Polis itu ibarat piring tempat berbagai unsur kehidupan diletakkan bersama. Tanpa piring, buah dan sayur tercerai-berai. Tanpa komunitas, manusia kehilangan makna. Inilah yang dihidupkan Nabi: Madinah sebagai “piring bersama” yang merangkul keragaman warganya.

Dari sini, kita belajar dari metafora sederhana. Kebersamaan lebih mirip sepiring salad daripada segelas jus campur. Salad menyajikan buah dan sayur berbeda; apel, tomat, selada. Semua tetap pada bentuknya, tetapi saling melengkapi dalam satu piring. Sementara jus campur meleburkan semuanya hingga kehilangan identitas. Jus memang seragam, tetapi salad lebih jujur. Ia merayakan perbedaan tanpa menghapus keunikan.

Nabi mencontohkan jalan salad itu: membiarkan keragaman hadir, namun tetap dalam bingkai persaudaraan.

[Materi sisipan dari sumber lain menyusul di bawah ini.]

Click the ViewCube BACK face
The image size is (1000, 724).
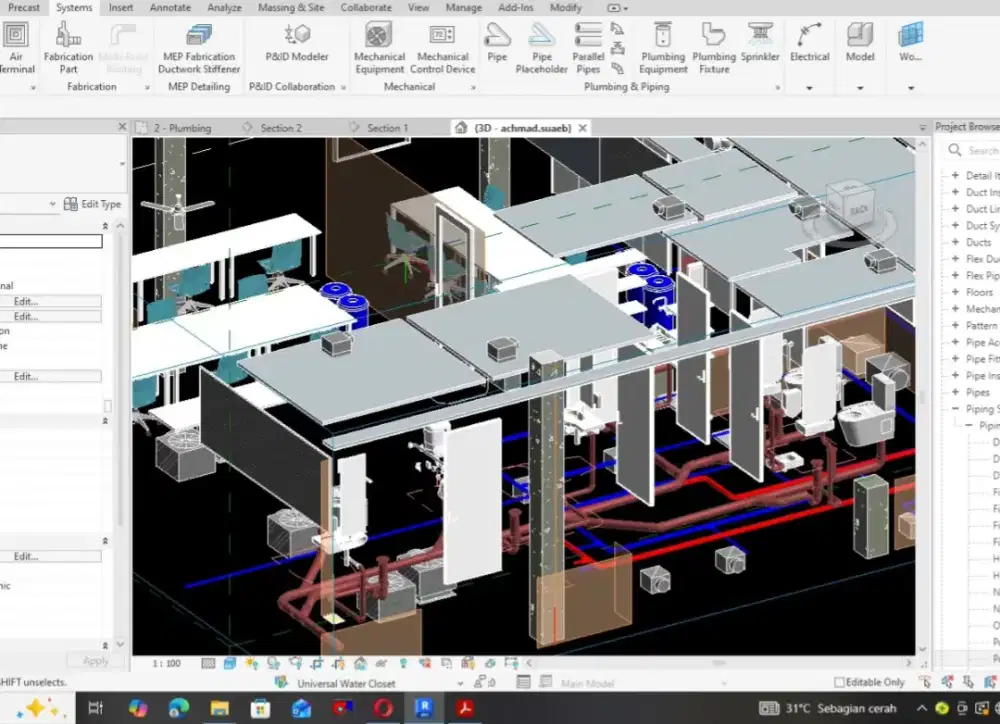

Bahkan, ketika sebuah jenazah Yahudi diusung melewati Masjid Nabawi, dia berdiri untuk menghormatinya. Saat sahabat bertanya mengapa dia berdiri untuk jenazah non-Muslim, Nabi menjawab, “Bukankah dia juga seorang manusia?”

Teladan sederhana ini menunjukkan penghormatan universal Nabi kepada sesama manusia, apa pun latar belakangnya. Perbedaan tidak membuatnya meniadakan penghormatan, karena setiap manusia memiliki martabat yang harus dijaga.

Pantulan semangat itu juga terlihat dalam tradisi maulid di berbagai daerah Indonesia; Di Jawa, masyarakat mengenal Grebeg Maulid dengan gunungan hasil bumi yang dibagikan sebagai lambang syukur. Di Aceh, peringatan Maulid hadir lewat Khanduri Maulid, kenduri besar yang mempertemukan warga. Di Lombok, ada Maulid Adat dengan arak-arakan dan lantunan doa yang semarak. Sementara di Sulawesi, masyarakat menghias telur dan menancapkannya pada batang pohon pisang, lalu membagikannya setelah doa bersama sebagai simbol kehidupan dan keberkahan.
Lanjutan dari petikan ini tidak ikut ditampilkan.